I planned to start in spring so that I could plant my own veggie patch and I could have all my animals in my backyard so that I could live off the land as they’ve done for centuries. I had my 30th birthday in Kythera and managed to get 55 people to come for one week.

Kythera Family  Chambers

8. What’s your life motto?

You only live once, so make every moment count. Concerning business, my Papou Theo taught me the power of continuity. His advice was: “you’ll only be successful at something if you continue to pursue it for an extended period of time”.  Giving up was never an option. My Papou told me that the road ahead will always have its ups and downs, but…  sticking with it will be the key to success. 

9. If you could sum up the best piece of advice a Greek has ever given you:

“Continuity - you’ll only be truly successful at something if you continue to pursue a specific business, industry or project for a long period of time.” 

10. Do you owe much of your current success with your company, Shore Financial, to this influence?

Yes, definitely. I learned my work ethic and business values from my father and my Papou. As they are the role models in my life, I continue to learn from them. The constant, regular, small comments and stories they would tell me over my lifetime have resulted in a substantial amount of learning.

Back when I was studying as an undergraduate in business at university, I’d laugh and tell people that I actually got my doctorate in business at the family dinner table.

So what’s next for Theo Chambers?

I still have an entire career ahead of me.
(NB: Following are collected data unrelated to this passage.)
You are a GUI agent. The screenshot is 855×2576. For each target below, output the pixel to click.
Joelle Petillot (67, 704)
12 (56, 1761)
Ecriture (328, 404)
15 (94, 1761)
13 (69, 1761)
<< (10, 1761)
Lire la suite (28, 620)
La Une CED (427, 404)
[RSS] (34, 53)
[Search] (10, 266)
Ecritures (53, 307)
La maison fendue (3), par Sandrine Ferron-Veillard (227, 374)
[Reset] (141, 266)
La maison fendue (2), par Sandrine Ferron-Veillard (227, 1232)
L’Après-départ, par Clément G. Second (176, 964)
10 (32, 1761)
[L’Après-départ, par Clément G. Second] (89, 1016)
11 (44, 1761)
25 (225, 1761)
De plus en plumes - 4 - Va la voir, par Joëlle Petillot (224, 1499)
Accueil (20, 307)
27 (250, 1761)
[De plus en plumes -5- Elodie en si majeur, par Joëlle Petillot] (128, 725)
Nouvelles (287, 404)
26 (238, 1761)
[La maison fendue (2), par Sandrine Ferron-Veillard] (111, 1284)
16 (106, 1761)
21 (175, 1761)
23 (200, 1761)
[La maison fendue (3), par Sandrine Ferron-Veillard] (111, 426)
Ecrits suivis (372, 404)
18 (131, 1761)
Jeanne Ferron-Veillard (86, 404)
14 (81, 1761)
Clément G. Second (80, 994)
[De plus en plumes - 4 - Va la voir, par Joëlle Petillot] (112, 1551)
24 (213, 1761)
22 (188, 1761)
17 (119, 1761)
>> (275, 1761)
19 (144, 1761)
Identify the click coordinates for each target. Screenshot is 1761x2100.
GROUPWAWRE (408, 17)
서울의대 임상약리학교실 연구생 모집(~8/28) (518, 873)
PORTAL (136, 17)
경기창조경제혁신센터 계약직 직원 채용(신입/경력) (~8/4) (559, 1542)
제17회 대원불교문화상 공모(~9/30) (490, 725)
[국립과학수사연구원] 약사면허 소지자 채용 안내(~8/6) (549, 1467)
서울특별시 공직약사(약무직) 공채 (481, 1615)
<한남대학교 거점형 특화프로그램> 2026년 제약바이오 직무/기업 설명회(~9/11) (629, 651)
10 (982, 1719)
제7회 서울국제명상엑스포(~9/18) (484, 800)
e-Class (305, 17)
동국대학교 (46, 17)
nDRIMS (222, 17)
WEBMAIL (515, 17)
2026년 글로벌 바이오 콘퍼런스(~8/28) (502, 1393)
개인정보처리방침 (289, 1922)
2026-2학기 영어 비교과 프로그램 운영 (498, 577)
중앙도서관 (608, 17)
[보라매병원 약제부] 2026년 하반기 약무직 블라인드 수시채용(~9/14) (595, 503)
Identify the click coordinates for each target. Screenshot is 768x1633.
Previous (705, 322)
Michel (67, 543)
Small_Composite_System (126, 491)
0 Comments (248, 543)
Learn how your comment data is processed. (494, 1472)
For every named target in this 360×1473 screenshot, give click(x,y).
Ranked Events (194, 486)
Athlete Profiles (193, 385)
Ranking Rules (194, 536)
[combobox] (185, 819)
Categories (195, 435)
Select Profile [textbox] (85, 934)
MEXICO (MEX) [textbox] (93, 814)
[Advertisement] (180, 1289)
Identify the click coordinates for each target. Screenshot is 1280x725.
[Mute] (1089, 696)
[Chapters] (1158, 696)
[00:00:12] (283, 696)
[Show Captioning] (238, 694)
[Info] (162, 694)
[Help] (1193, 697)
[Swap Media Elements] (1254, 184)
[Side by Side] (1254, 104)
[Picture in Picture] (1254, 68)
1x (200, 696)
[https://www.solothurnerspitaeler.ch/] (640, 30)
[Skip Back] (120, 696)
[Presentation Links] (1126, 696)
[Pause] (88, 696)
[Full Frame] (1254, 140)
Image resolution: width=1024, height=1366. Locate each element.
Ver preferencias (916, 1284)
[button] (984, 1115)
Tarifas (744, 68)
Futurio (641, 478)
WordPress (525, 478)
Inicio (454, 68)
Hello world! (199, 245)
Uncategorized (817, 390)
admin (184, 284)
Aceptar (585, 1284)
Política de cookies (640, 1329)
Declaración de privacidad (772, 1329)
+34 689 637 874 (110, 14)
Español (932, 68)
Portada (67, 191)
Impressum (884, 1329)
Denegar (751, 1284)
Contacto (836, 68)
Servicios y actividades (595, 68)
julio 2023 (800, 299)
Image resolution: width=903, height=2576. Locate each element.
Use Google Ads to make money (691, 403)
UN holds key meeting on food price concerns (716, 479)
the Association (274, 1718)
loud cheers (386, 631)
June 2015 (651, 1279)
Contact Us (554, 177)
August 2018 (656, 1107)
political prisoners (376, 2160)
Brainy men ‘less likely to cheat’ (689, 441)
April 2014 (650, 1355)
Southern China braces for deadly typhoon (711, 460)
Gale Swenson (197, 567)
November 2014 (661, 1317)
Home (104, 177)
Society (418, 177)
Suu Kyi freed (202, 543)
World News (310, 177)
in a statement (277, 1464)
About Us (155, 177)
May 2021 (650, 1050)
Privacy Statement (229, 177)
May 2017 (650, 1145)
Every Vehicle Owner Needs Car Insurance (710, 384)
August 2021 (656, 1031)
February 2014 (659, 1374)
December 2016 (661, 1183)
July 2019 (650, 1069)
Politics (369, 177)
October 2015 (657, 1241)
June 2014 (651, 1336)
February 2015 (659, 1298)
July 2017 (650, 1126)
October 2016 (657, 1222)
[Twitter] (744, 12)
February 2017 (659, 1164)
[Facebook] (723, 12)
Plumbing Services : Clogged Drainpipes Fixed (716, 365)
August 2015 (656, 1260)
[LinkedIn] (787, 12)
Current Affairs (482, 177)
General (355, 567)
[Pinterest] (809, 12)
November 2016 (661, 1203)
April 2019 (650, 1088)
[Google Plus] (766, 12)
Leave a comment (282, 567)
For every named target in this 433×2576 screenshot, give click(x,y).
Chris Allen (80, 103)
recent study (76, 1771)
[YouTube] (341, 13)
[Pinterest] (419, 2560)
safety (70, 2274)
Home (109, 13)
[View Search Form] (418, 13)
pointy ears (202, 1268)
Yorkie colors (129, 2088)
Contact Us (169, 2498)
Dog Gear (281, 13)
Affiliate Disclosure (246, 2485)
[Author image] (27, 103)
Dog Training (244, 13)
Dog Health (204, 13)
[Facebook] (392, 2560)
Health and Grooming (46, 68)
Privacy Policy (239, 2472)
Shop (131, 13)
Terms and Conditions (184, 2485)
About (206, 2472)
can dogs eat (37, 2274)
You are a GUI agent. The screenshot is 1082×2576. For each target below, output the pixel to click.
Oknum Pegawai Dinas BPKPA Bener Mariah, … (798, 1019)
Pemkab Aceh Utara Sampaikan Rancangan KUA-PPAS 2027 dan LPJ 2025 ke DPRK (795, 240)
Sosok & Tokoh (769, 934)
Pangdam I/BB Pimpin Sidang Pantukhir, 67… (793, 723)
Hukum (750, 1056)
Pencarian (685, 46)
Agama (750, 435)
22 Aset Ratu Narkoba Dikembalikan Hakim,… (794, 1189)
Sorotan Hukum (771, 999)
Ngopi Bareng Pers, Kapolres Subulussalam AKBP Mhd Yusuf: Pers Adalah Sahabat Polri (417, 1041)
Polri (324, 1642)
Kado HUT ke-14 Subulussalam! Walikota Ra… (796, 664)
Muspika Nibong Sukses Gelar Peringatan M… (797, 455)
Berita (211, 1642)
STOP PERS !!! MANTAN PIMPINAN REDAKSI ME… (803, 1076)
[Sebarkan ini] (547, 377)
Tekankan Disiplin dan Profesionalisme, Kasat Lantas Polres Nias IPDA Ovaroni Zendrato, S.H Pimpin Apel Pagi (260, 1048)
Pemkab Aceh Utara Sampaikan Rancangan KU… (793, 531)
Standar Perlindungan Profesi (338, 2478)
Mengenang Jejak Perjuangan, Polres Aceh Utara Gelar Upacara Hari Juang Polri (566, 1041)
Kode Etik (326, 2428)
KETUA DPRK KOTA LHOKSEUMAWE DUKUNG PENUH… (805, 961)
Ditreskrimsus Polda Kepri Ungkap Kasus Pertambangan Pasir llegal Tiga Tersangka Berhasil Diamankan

I’m young and feel there’s still much more growth in Shore Financial. I genuinely enjoy work  ̶  it fulfils me, and I love the ongoing challenge.

As the team grows, work becomes more enjoyable as more people share the vision and become passionate about the brand while having more senior staff help with overall management.

I also have a passion for investing and developing property, which I hope to explore further.

Whichever ventures Theo Chambers decides to touch in 2023, Greek City Times predicts a Midas-esque new year, foreshadowing all things turning gold for the young mogul.